[Saved entries]
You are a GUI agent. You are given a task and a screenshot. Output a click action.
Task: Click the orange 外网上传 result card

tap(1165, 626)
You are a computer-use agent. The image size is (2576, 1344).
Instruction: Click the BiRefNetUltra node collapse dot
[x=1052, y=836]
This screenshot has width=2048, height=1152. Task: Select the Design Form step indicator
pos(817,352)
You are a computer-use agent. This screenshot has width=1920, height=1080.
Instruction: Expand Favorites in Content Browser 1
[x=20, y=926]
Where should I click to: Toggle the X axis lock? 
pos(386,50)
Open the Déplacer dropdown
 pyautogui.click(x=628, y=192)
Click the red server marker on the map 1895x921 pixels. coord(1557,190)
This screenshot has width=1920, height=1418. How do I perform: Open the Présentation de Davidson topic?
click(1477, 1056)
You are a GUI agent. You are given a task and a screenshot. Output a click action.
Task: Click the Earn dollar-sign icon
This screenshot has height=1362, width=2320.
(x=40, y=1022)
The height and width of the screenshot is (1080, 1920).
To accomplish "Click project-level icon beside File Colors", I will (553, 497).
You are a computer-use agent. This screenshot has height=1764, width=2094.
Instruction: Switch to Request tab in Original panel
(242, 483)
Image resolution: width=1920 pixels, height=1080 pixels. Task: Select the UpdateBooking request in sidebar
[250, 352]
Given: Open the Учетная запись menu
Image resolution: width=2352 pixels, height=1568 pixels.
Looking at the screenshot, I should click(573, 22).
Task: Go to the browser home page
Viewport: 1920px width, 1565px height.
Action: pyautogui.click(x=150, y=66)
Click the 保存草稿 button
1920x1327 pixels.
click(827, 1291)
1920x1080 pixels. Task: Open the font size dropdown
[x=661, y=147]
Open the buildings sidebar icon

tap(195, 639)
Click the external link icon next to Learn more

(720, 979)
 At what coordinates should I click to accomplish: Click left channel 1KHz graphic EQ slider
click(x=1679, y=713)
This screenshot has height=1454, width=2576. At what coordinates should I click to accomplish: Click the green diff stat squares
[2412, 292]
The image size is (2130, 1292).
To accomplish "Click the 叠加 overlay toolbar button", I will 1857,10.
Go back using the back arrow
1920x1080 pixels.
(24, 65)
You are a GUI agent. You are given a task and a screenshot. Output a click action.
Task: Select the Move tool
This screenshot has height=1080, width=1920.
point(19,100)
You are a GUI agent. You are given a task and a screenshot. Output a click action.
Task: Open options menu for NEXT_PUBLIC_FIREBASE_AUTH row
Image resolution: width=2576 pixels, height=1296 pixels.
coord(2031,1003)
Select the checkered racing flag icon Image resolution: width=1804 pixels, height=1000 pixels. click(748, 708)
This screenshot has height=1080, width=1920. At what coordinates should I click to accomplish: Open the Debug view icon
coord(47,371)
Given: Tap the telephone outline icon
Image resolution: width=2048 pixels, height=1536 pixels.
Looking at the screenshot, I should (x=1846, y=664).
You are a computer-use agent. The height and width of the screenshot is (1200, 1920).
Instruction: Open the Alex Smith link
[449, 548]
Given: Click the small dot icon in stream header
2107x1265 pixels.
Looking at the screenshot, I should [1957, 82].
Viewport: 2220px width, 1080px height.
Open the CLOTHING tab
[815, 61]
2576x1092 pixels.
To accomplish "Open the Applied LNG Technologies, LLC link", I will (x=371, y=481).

— EXERCISE REQUIREMENTS —
Exactly as they stand in the records above, print the lines from the one containing "2576x1092 pixels." through the final line, inclusive.

— ANSWER TO THIS EXERCISE —
2576x1092 pixels.
To accomplish "Open the Applied LNG Technologies, LLC link", I will (x=371, y=481).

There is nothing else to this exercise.